Problem requirements:
Once the line containing "You are a computer-use agent. Screen" is found in the data below, repeat it and every later line exactly, leaving the pictures out.

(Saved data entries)
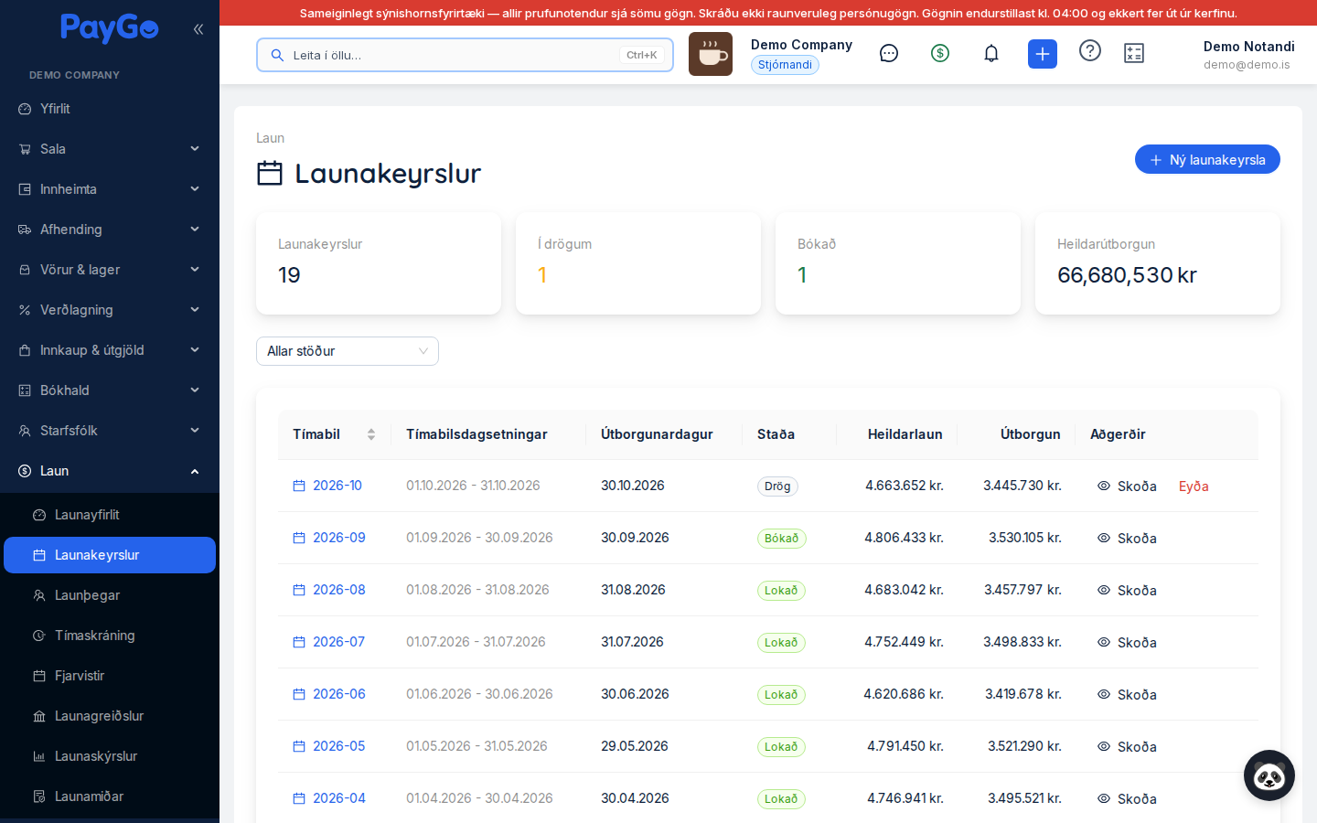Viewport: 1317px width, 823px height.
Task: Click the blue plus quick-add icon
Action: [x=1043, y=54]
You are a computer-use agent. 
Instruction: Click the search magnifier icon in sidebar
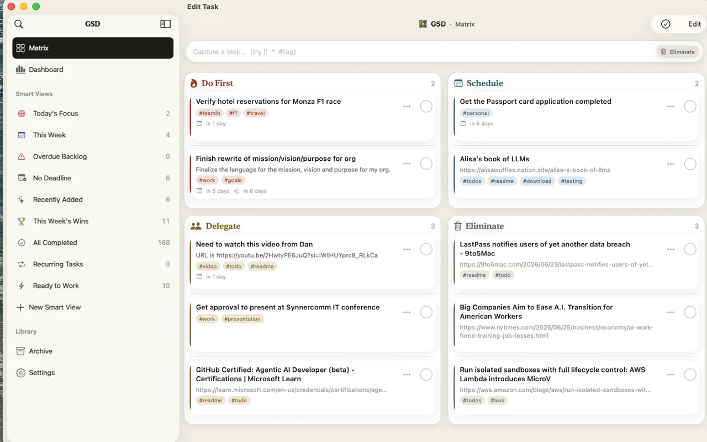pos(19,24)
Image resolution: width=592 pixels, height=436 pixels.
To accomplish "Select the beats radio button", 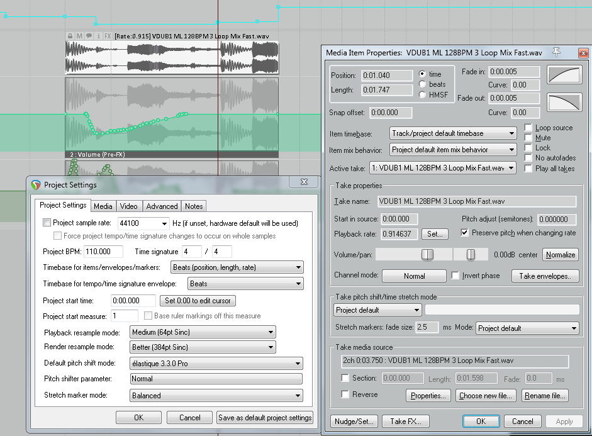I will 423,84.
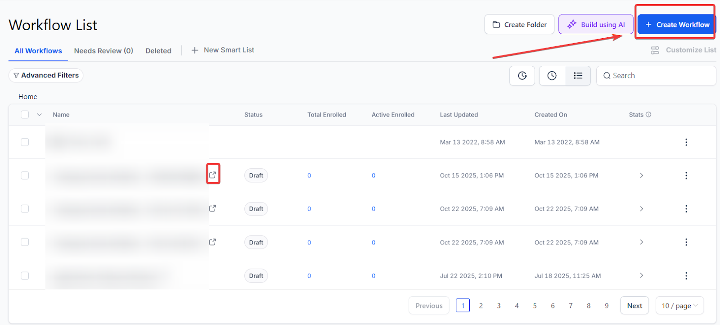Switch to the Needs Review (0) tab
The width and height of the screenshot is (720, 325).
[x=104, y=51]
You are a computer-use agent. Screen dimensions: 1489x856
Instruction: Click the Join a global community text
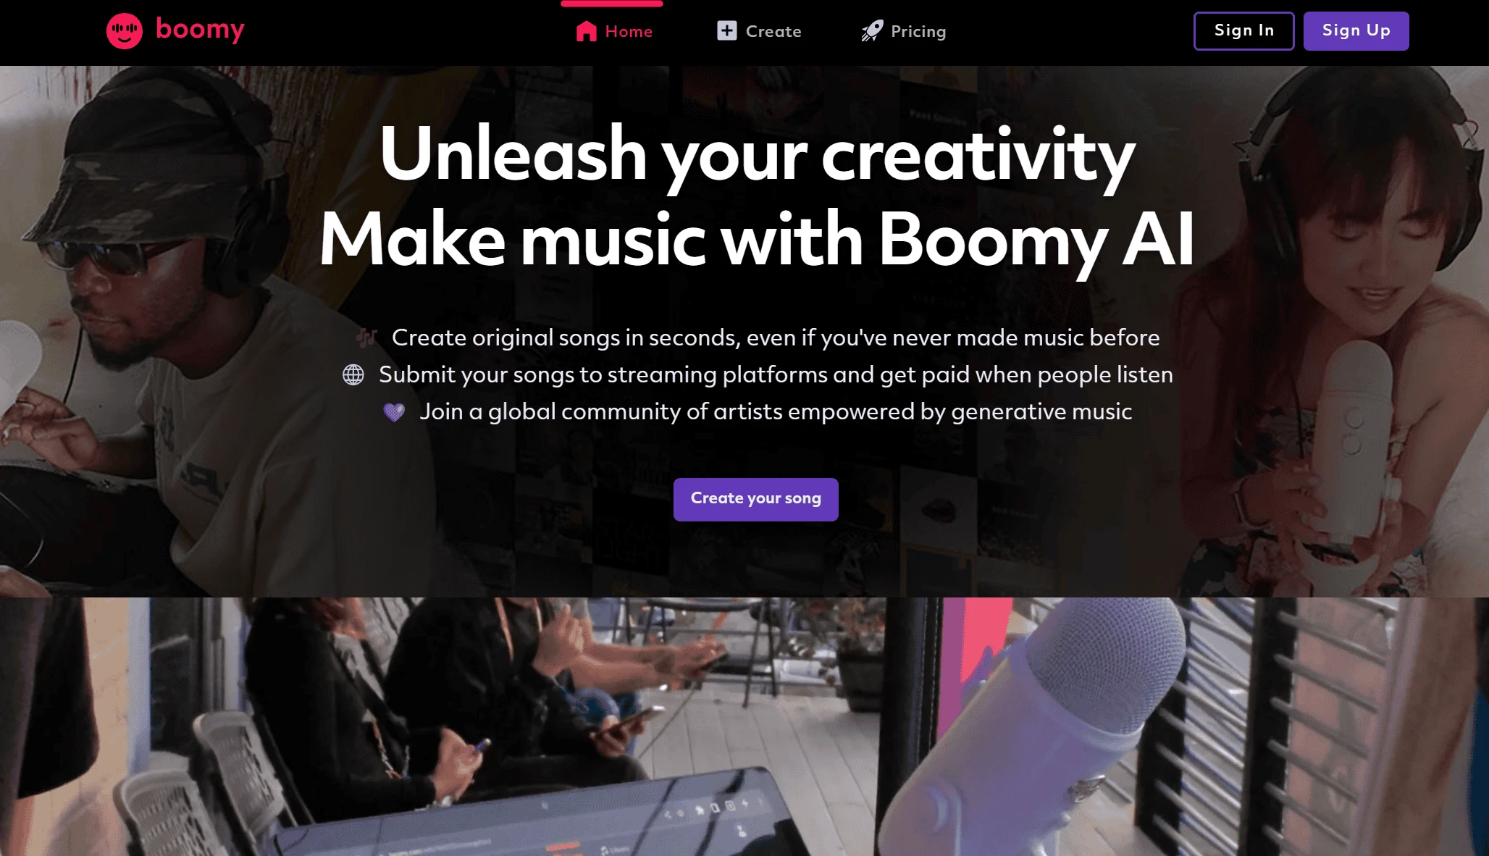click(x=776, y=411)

Your response:
You are a computer-use agent. Screen dimensions: 1489x856
Instruction: Click the Join a global community text
click(x=776, y=411)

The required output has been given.